Ci troviamo di fronte una vera è propria compagnia (così come quella presentataci da Tolkien nel primo volume del Signore degli Anelli) formata da quattro personaggi, ognuno rappresentante della propria razza all’interno del mondo in cui ci troviamo, alle prese con una missione da portare a termine. Questo conduce ad un’altra considerazione e cioè che lo scrittore sud coreano abbia volutamente porre attenzione sul “ritorno” alla struttura classica per raccontare una storia dalle tematiche sempre verdi che ad oggi risultano importantissime da portare alle nuove generazioni.

Se ci soffermiamo sulla scorrevolezza del romanzo, lo stile di scrittura e l’enorme fascinazione che induce a cercare altro, a fare ulteriori approfondimenti allora è un ottimo primo volume.

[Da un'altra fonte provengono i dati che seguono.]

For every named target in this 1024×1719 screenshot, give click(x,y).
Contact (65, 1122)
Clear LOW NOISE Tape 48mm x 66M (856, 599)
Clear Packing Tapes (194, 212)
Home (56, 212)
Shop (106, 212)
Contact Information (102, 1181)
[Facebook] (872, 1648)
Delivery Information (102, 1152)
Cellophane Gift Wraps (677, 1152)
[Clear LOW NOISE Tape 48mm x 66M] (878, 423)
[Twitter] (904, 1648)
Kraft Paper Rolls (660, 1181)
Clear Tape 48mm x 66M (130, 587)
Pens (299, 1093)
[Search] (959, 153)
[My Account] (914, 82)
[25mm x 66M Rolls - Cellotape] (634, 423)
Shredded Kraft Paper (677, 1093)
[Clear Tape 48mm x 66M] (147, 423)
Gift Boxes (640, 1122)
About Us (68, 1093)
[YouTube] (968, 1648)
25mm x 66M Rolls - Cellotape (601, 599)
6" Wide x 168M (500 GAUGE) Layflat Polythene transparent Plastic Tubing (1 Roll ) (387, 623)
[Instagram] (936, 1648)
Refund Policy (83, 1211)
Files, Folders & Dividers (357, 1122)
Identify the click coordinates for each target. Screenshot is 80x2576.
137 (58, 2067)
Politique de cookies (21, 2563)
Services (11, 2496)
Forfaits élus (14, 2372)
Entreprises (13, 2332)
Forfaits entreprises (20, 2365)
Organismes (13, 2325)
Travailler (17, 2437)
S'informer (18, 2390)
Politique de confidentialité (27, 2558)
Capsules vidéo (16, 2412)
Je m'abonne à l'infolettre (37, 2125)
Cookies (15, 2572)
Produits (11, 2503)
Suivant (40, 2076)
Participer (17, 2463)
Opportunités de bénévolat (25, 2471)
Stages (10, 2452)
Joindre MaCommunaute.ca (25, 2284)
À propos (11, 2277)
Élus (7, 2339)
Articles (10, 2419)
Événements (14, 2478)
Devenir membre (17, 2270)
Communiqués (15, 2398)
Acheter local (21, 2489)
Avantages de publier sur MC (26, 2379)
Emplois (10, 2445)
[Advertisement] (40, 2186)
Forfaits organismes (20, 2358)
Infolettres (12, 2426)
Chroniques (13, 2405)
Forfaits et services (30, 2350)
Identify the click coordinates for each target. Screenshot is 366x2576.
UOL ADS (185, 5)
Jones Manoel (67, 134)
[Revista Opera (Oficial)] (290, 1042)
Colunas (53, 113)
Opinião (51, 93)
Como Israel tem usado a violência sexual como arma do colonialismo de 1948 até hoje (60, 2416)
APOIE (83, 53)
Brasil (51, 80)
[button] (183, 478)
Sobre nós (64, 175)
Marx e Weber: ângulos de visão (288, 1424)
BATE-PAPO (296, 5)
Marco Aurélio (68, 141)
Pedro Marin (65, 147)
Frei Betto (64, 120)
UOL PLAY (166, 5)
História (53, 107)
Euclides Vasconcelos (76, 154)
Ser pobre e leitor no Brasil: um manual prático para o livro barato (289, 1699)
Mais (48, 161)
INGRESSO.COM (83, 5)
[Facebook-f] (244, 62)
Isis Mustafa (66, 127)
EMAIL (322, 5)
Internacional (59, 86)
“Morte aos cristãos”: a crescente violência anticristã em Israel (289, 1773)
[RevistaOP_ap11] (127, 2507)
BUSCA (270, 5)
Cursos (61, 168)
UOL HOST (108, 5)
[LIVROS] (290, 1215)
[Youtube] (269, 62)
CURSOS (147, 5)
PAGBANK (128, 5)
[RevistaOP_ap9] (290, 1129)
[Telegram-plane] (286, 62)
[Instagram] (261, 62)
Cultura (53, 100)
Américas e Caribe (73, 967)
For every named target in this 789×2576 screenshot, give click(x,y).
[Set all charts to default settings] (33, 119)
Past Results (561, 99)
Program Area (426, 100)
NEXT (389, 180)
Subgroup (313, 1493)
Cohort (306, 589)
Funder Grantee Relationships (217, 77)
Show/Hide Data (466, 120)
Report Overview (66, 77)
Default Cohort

La vita raminga non è paragonabile a una competizione sportiva, dove più le condizioni sono difficili, più il gioco ha valore. In un mondo dove nessuno offre il proprio aiuto o si interessa la prossimo, e ogni individuo è l’unico punto di riferimento per sé stesso, la forza di affrontare la solitudine è il principale requisito richiesto a un vagabondo.

Lee Young-do

Lo stile infatti è piacevolissimo da leggere. Non ci sono spiegoni eccessivi e finalmente non si ha il timore di “sfidare” il lettore ad una lettura più attenta.

Non si ammicca, non si vuole piacere, bensì si vuole raccontare una storia con finalità ben precise. Finalità che subito appaiono lampanti al lettore più navigato (per intenderci gli appassionati del genere).

“Chi è l’uccello che beve lacrime?”, una delle tante domande insieme al mondo dei Naga il ruolo delle donne in questa società ecc. Non temere di rispondere fin dall’inizio ad alcuni dei quesiti proposti al lettore. Nessun timore a lasciare ai volumi successivi la risoluzione di altri dilemmi e problemi solo accennati nel volume introduttivo.

Farà piacere sapere che presto questa storia si trasformerà anche in un videogioco e che il secondo volume parrebbe già in fase di editing sulle scrivanie della casa editrice che ha portato in Italia la saga: Feltrinelli editore.

Attendendo il secondo volume, che sappiamo già da titolo, affronterà la cultura della seconda razza che popola il mondo della saga, vi consigliamo caldamente di leggere questo primo volume e magari leggerlo insieme agli amici.

Noi con il nostro gruppo di lettura ci siamo divertiti un mondo e come sempre non sono mancate discussioni accese, dubbi o perplessità su di uno o l’altro personaggio ma una cosa la possiamo dire con certezza: a tutti noi è piaciuto il personaggio ambiguo di Keigon Draca (il nome tutto un programma).

State cercando un primo approccio al genere fantasy sud coreano? Allora “L’uccello che beve lacrime” è il libro che state cercando! Buona lettura e attenzione a non perdervi lungo la via.